German polymers and coatings producer Covestro has started collecting data from its plants worldwide on every leak, as well as minor and near-miss incidents. The data are carefully analysed to determine causes, with the results and corrective actions being publicised throughout the group.

high five gif

Originally posted by qualcomm

Risks 4.0

Chemicals and other process industries have a long history of collecting, interconnecting and analysing data to gain added value, but OSIsoft has warned that the large amounts of data yielded by digitalisation will be a big test for existing IT systems.

Some process safety specialists fear that digitalisation could also lead technical staff to become disengaged from safety issues as responsibilities for checking equipment outside control rooms become automated.

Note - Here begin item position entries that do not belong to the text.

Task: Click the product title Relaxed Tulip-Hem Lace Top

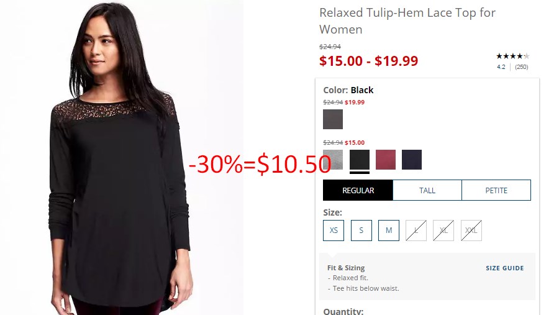Action: coord(407,21)
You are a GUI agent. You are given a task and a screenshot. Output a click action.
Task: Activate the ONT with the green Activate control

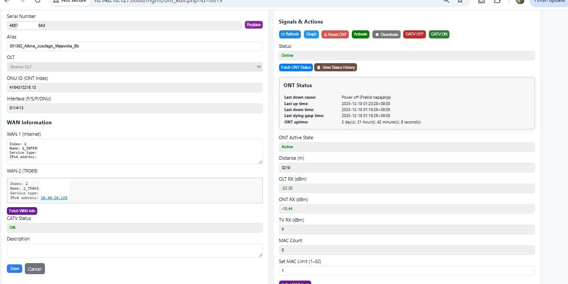(x=360, y=34)
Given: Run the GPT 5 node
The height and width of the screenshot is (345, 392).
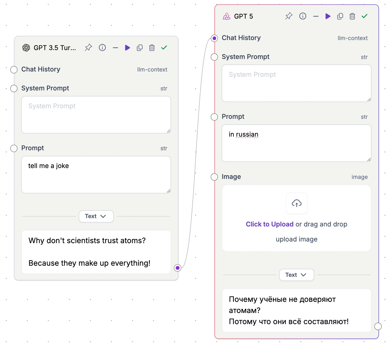Looking at the screenshot, I should tap(328, 16).
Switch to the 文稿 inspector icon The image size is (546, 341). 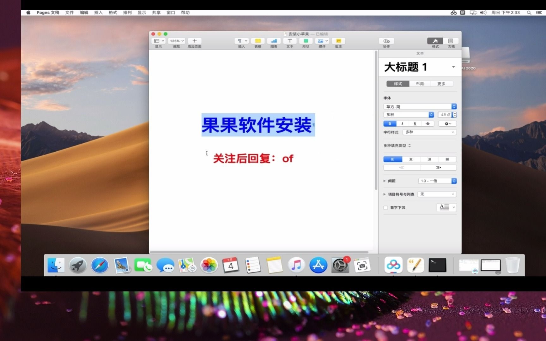tap(451, 41)
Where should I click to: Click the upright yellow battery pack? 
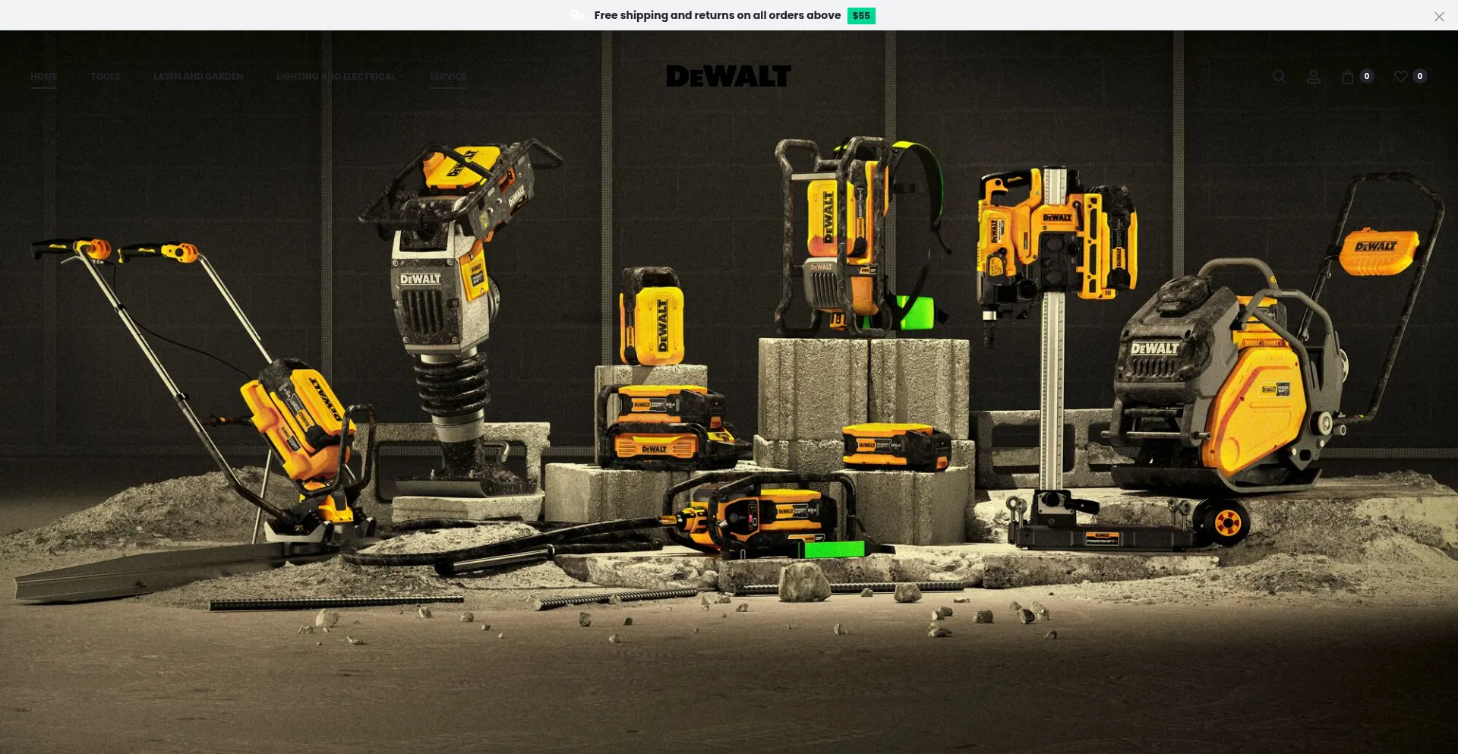point(653,319)
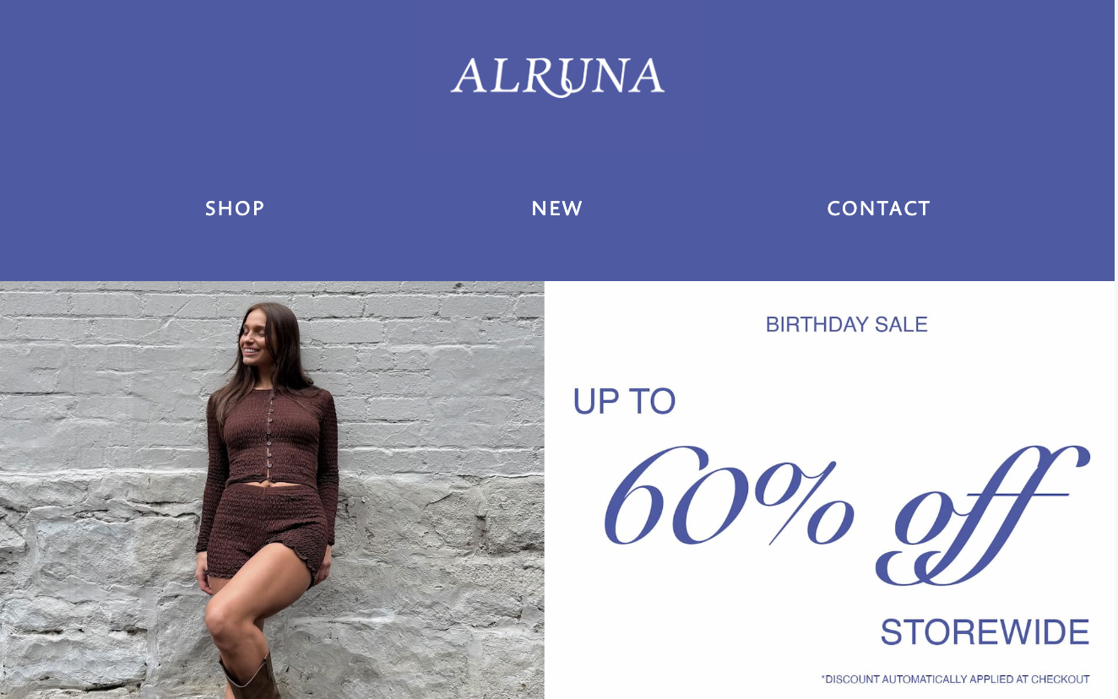
Task: Click the UP TO text
Action: (x=624, y=402)
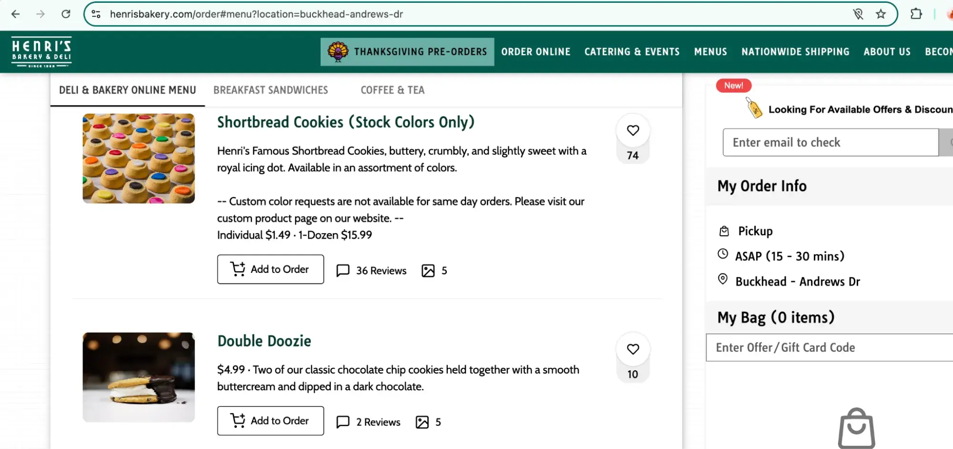View site information icon in address bar

click(x=96, y=14)
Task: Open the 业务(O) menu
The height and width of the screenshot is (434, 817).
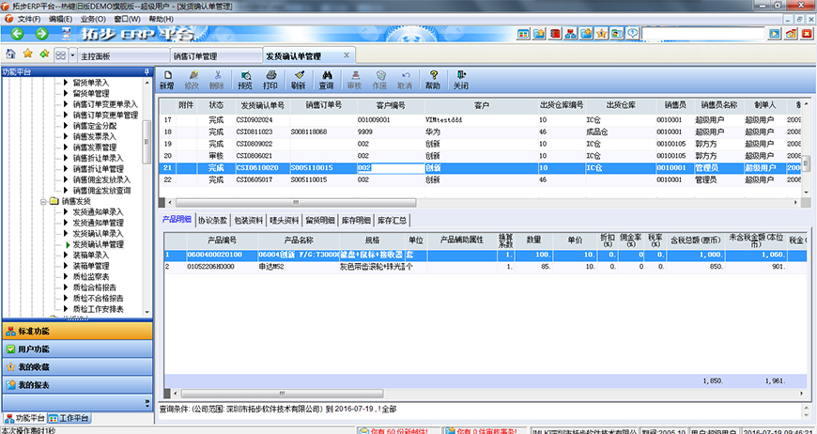Action: 93,19
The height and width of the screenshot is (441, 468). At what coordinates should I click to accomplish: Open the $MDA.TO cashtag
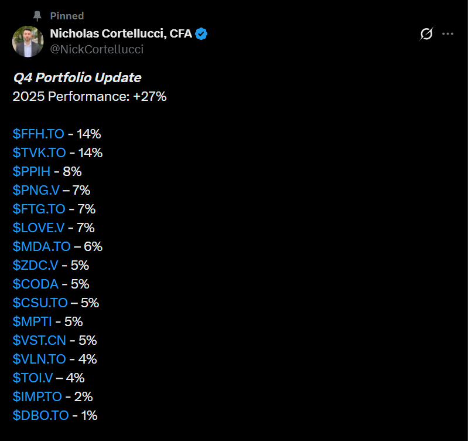(x=41, y=246)
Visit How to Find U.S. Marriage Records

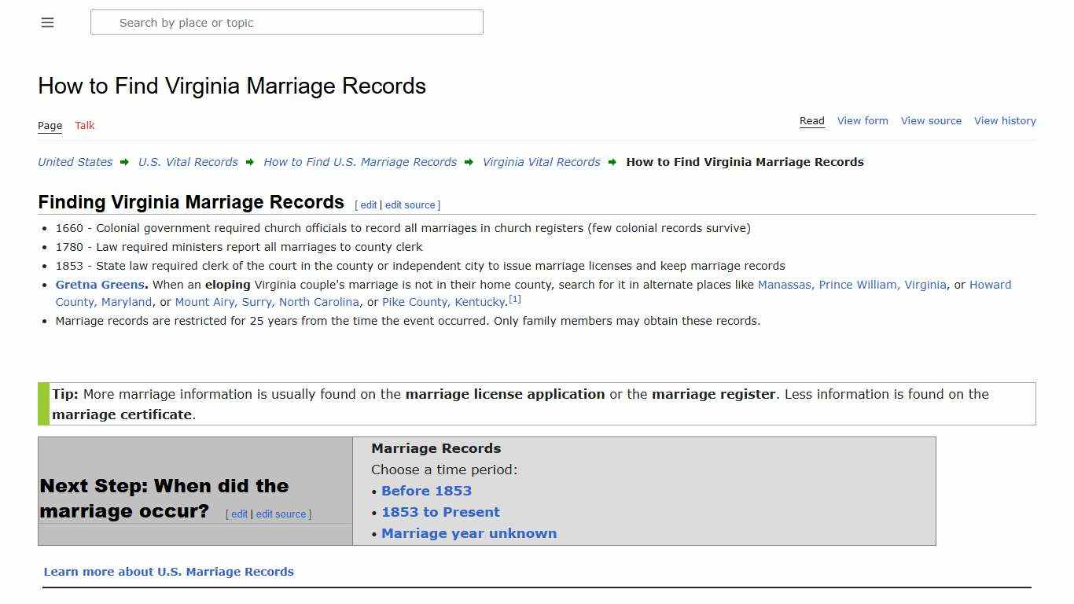click(360, 162)
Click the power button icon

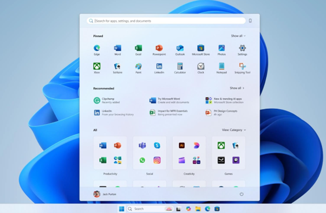point(242,194)
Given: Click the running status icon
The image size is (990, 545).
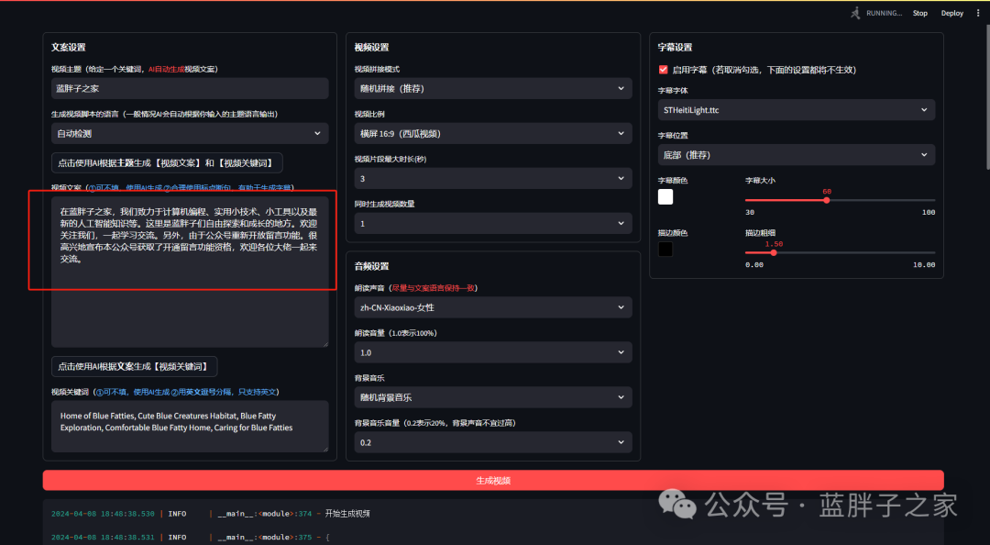Looking at the screenshot, I should coord(855,13).
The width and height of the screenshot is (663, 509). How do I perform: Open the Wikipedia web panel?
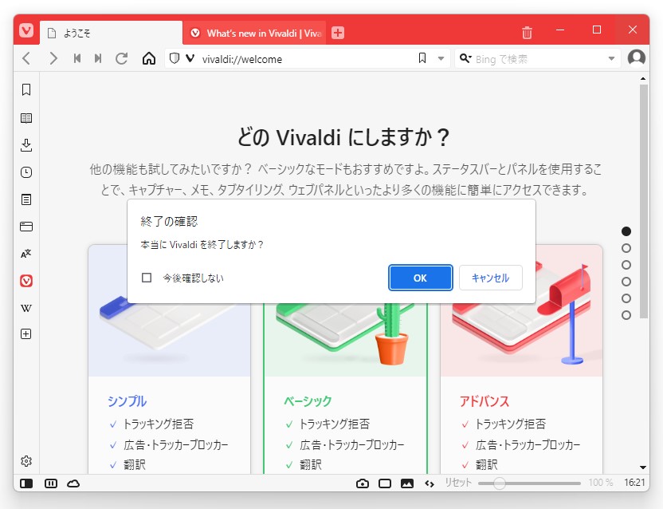[x=26, y=308]
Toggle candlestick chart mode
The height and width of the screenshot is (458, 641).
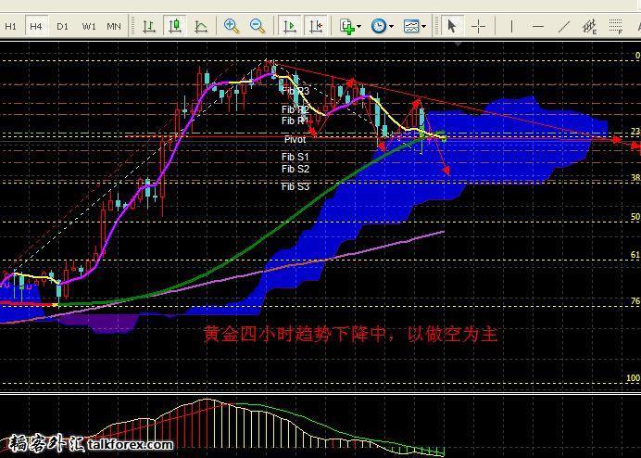174,27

‘To be successful, digitalisation projects in areas like process safety need to be matched properly with human factors,’ explains David Embrey, a consultant at Human Reliability in Dalton, Lancashire. ‘Some schemes can be too technology-centric, with not enough consideration of interaction with people.

‘The introduction of new technologies always brings new risks. For a start, will the digital technologies be accepted by the workforce when they are replacing tasks done by humans?’

The ultimate objective behind digitalisation is analytics. Huge amounts of data can be accumulated to create algorithms that tell companies what to do to increase productivity and raise efficiencies, for example through big cuts in downtime as a result of decreases in process safety incidents.